Critique : Un premier long-métrage se révèle toujours fragile mais riche. On y ressent l’envie de cinéma de son esprit créatif, ses interrogations ainsi que certaines de ses thématiques qui finissent par peupler l’entièreté de sa filmographie. Et même quand le film se retrouve instauré comme un classique du septième art, il s’y cristallise un certain doute, une forme de faillibilité qui intrigue par le fait que le tout n’ait pas succombé à sa propre précarité artistique. Découvrir « Chronique d’un amour », premier long-métrage de Michelangelo Antonioni, va alors dans ce sens, surtout en découvrant peu de temps après « Le désert rouge », disponible également chez Carlotta et sorti 14 ans après ce premier essai passionnant.

L’emballage dans un noir et blanc amène déjà une plastique visuelle passionnante. La gestion de la lumière fait ressortir au mieux ses décors et ses personnages, comme des ombres en promenade dans le récit. Difficile de ne pas ressentir les liens avec un cinéma néoréaliste en fin d’existence, notamment par son récit entre drame de mœurs amoureux et film noir, à l’instar du « Ossessione » de Visconti. Il s’y dégage pourtant un souffle, une personnalité déjà qui se renforce par la subtilité de l’ensemble. Le long-métrage d’Antonioni se révélera rapidement à fleur de peau, une sensibilité passant par son casting et un récit qui flirte entre plusieurs bords, tout en touchant une nouvelle fois à un traitement visuel renforçant l’errance de ses protagonistes.

S’inscrivant pleinement comme une première œuvre passionnante, cette « Chronique d’un amour » se révèle aussi belle que sensible, annonçant déjà le talent d’Antonioni pour dépeindre les émois sentimentaux de ses personnages. La fascination qui s’y développe parvient à captiver, tout en profitant avec cette édition d’une restauration 4K de bon aloi. Chargée sentimentalement et intéressante visuellement, cette œuvre donne envie de se laisser emporter par le cinéma de son metteur en scène et se révèle une excellente porte d’entrée pour découvrir sa filmographie.

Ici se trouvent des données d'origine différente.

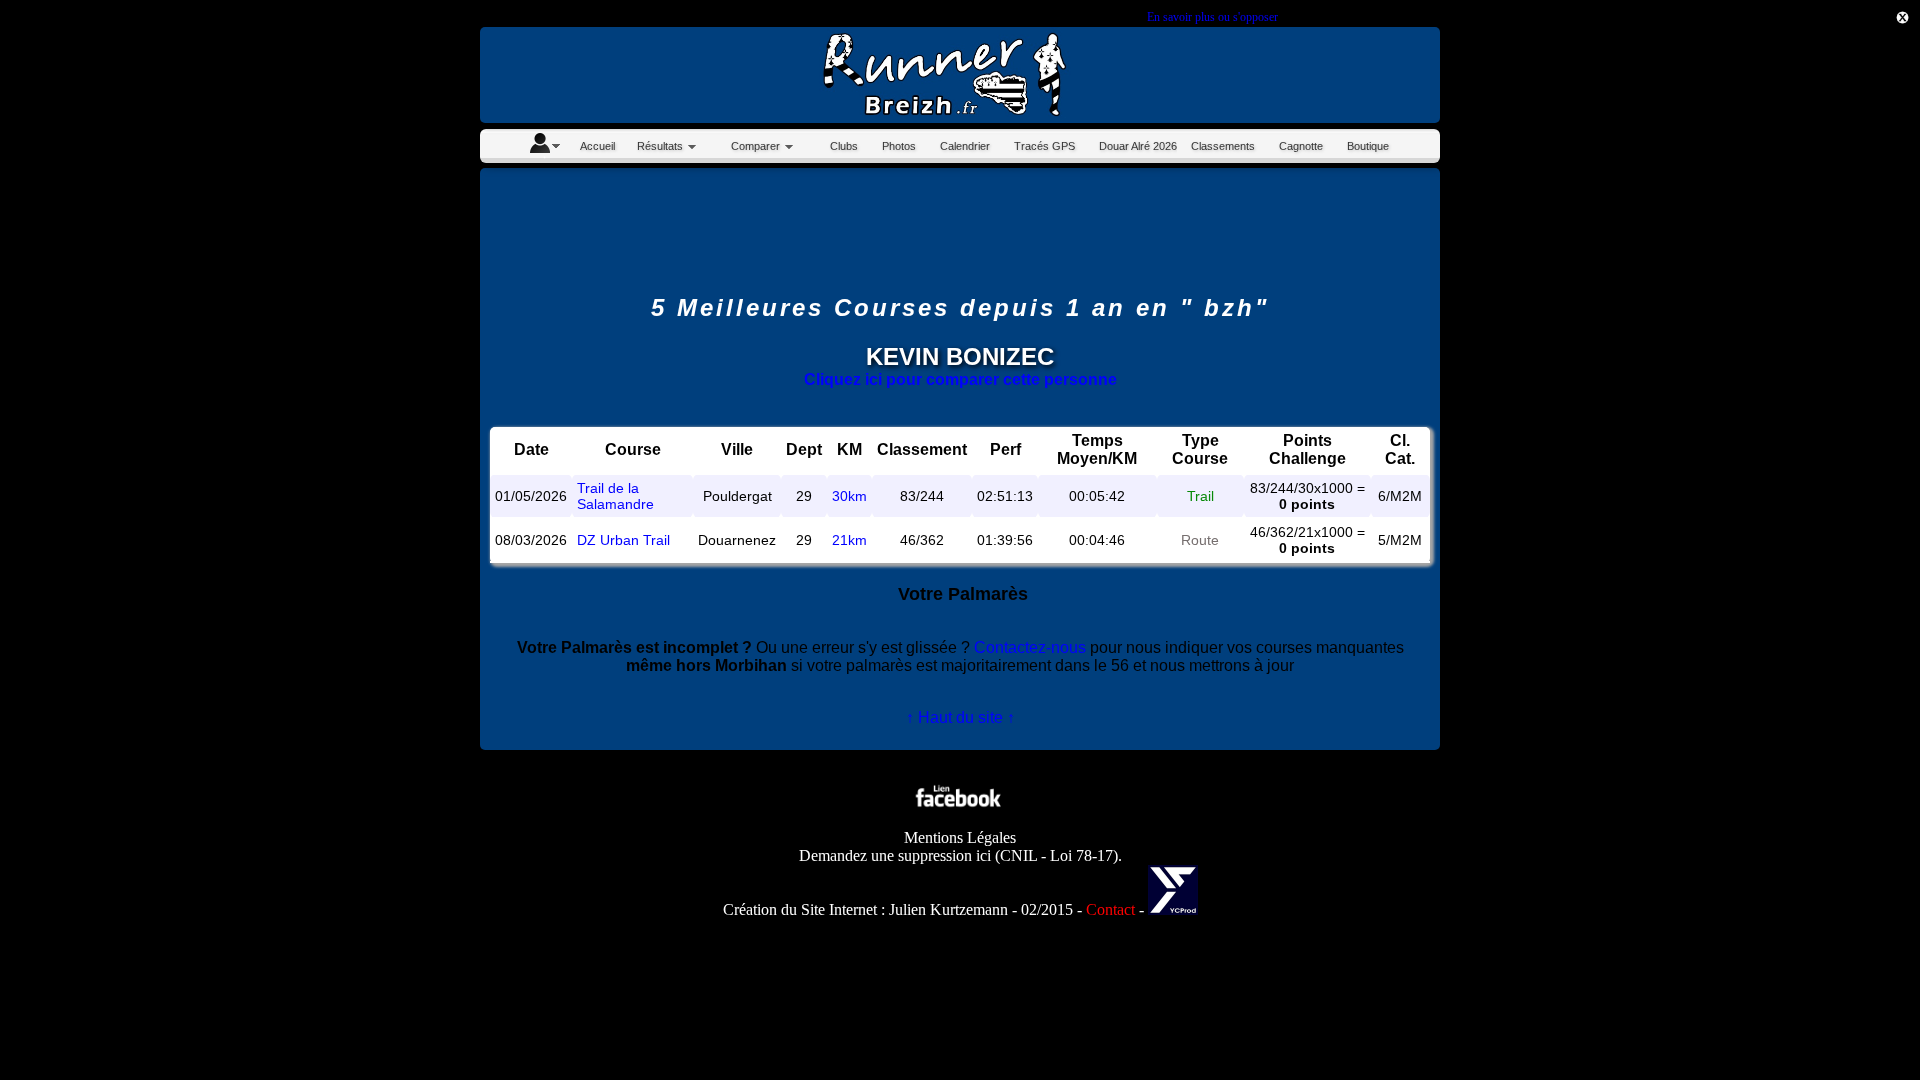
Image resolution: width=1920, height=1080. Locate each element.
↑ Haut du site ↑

De quoi nous conforter dans la beauté fragile de ces premiers long-métrages où naissent les craintes passionnantes de ses esprits créatifs…

Synopsis : Un riche industriel engage un détective privé pour enquêter sur le passé de sa femme. Se rendant à Ferrare, ville où Paola a vécu et fait ses études, l’homme apprend que sept ans auparavant, la jeune femme a aimé Guido, un modeste vendeur de voitures dont la fiancée s’est suicidée…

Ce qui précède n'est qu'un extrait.